5
Yorum
14
Beğeni
5,0
Puan
227
Okunma

BENLİĞİN SESSİZ ÇIĞLIĞI
İnsanın kendini bulma arzusu, bazen bir haritada yön aramak gibidir:
Elinde pusula vardır ama kuzey nerededir, bilmezsin.
Çünkü benlik, yönü belli bir yer değil, kendi içinde sürekli yer değiştiren bir sızı gibidir.
Kimi zaman gözbebeklerinde saklanır, kimi zaman kelimelerin arasında kaybolur.
Ve bir gün fark edersin, sen dediğin şey, senden başka her şeyin toplamıdır.
Benlik…
Ne kadar soyut bir kelime, değil mi?
Ama aynı zamanda ne kadar ağır.
İçinde hem geçmişin tortusu hem geleceğin ihtimali var.
Bir çocukluk anısı kadar masum, bir vicdan azabı kadar keskindir.

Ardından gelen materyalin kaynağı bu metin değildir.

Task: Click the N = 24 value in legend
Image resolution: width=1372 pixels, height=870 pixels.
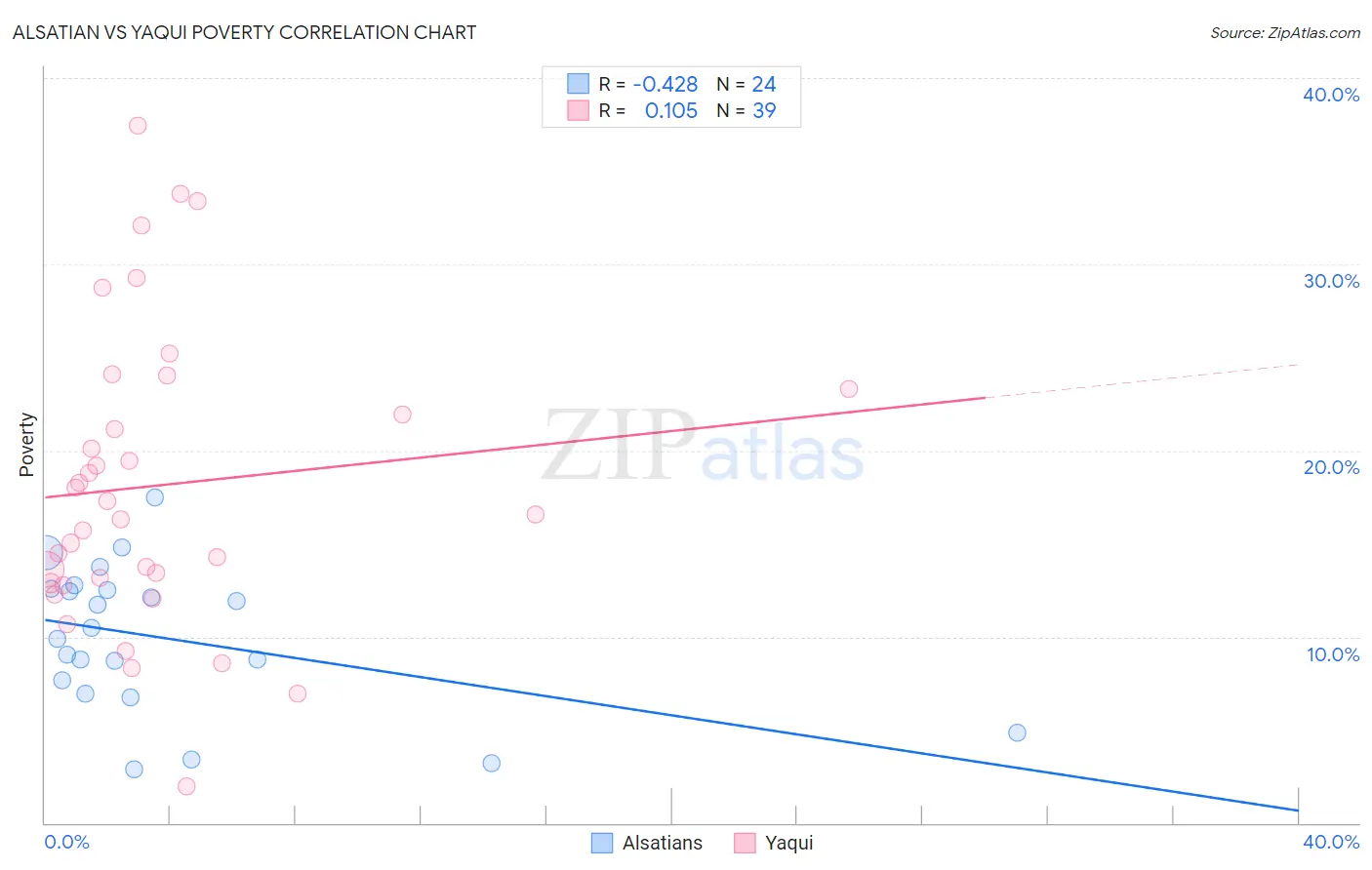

Ve insan, çoğu zaman, kendi benliğini tanıdığını sanırken sadece maskesini cilalar.
Kendine “Ben kimim?” diye sorduğunda, cevap asla tek bir kelimeyle gelmez.
Çünkü “ben” dediğin şey; bir kelimenin, bir yüzün, bir anın içine sığmaz.

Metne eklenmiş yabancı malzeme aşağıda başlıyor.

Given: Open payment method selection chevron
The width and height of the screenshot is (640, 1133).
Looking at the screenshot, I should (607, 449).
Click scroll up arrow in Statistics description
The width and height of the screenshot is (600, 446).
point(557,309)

O, hem senin seçtiklerin hem de kaçtıklarındır.
Birine “ben buyum” dediğinde, aslında “geri kalanımı susturdum” diyorsundur.

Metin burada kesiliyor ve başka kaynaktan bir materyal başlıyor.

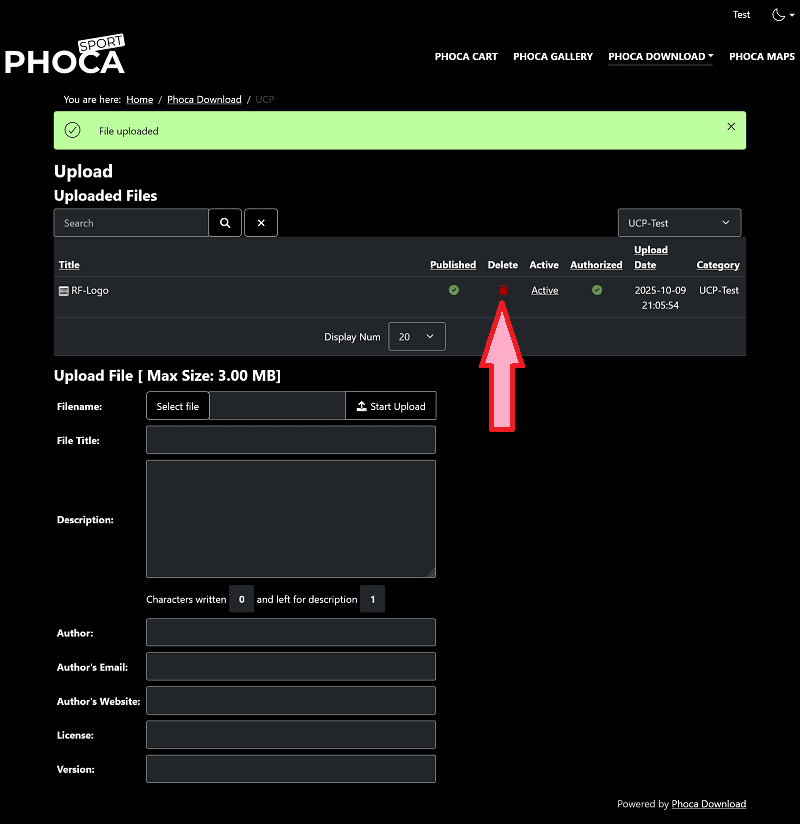Click the magnifier search button
The height and width of the screenshot is (824, 800).
click(225, 223)
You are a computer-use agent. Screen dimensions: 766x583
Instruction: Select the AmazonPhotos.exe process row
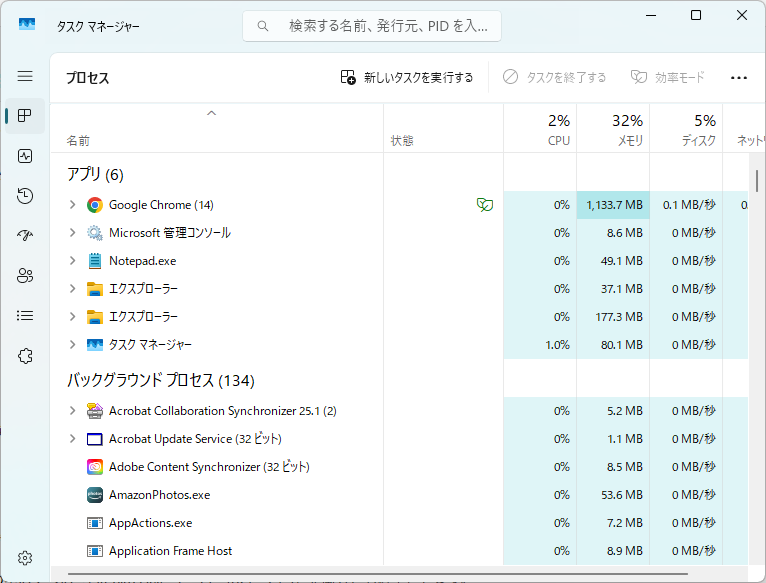point(159,495)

Kendini tanımak, susturduklarının sesini yeniden duymaktır.
Bir insan, aynaya her baktığında aynı yüzü görür ama aynı kişi değildir.
Her sabah biraz daha eksilir, biraz daha eklenir kendine.
Düşünceleri değişir, sevgileri eskir, korkuları yenilenir.
Ve yine de “ben” der.
Oysa benlik, sabit bir taş değil; sürekli biçim değiştiren bir akıştır.
Her “ben” deyişinde, bir önceki halini gömer insan.
Belki de benlik, Tanrı’nın insana bıraktığı en büyük muammadır.
Çünkü bir yandan seni var eder, bir yandan seni yalnızlaştırır.
Kendini buldukça, kalabalıktan uzaklaşırsın.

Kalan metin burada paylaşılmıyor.